[PASSAGE TO READ]
· · · ·

# Communes in Atlanta, GA?



## Onics5

Hi everybody,

my husband and I are moving from France to Atlanta, GA in early September and will live there for a year. We are looking for communal living areas that we could join in the city. We are currently living with 13 other people in a big house where we work collectively on different projects and would love to find something similar in the US.
Does anyone have any suggestions?
Thanks!


----------



## blank

Pretty sure most communes you will find are the ones that are actually just shitty apartment scams that have been rephrased to appeal to younger professionals.


----------



## Deleted member 24782

Don't listen to that guy, I get what he's saying but theres actually a lot of really great things going on in Atlanta, communal and otherwise. I can put you in touch with somebody who could lead you in the right direction.


----------



## onandonward

I know of some through friends. There has been a recent reestablishment of communal living in Atlanta. Check these out.


----------



## blank

Well I mean, one of those is basically just a small apartment for almost 1500 a month. I've seen these pop up, more often around Athens and Savannah, you really need to watch out.


----------



## roguetrader

@blank I agree totally - that sample 'communal residence' above looks like a bad deal dressed up in a whole lotta fancy bullshit.... and it looks nothing like any commune I've ever been to - usually it's everyone living together in one big shared property, not lots of individual expensive apartments - and absolutely no mention of the meetings every 5 minutes to discuss 'issues' that happen in most housing co-ops ! it's basically a property speculators idea of a commune !


----------



## Deleted member 8978

The apartments I been living at in Brunswick (south of Savannah) so far is 800 monthly rent on a one year contract.


----------



## Onics5

Thank you all for your answers!



Brodiesel710 said:


> Don't listen to that guy, I get what he's saying but theres actually a lot of really great things going on in Atlanta, communal and otherwise. I can put you in touch with somebody who could lead you in the right direction.



Thanks, I would really appreciate it if you could put me in touch with the people you know!



onandonward said:


> I know of some through friends. There has been a recent reestablishment of communal living in Atlanta. Check these out.



Thanks for these websites, I will definitely check them out! If there are friends you could get me in touch with that'd be great!



Juan Derlust said:


> Greetings and welcome! Tell us more: a 1-year gig in Atlanta - what's it all about? My agenda being I may be in Atlanta September visiting my uncle (retired, divorced - a doctor of music, he taught at Université Grenoble Alpes) and he might be willing to house a couple for a year...



Hi Juan! I'll be in Atlanta for a year as a Fulbright scholar to do field study. I'm a PhD candidate working on the return migration of African-Americans to the SOuth of the country ans more particularly in Atlanta. Please let me know about your uncle! My husband and I were looking for communes but we are open to different options too!


----------



## Onics5

Juan Derlust said:


> He's >80 - it might be a long shot, but no harm in asking. Where is your program (at which institution)? Sounds like an excellent gig incidentally



Yeah, no harm in asking indeed! I'll be at Emory university!


----------



## Onics5

Juan Derlust said:


> That's great - his ex-wife was at Emory, but she didn't get tenure (world-class soprano). Anyway, she moved to Boston, but he stayed on in Atlanta. I contacted him yesterday asking if he's down for a September visit from his favorite nephew & he said yes so I'm working on it



Great, than you so much!


----------

· · · ·

[DATA SEGMENT]
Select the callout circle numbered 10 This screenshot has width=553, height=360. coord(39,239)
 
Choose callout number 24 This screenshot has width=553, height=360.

· · · ·

Turn the paragraph of the Atlanta communes thread that begins "my husband and I are moving" into a short bulleted list that keeps its main facts.

[THE COMPLETED TASK]
- Moving with a husband from France to Atlanta, GA, in early September for one year
- Looking for communal living areas to join in the city
- Currently living with 13 other people in a big house, working collectively on different projects
- Hoping to find something similar in the US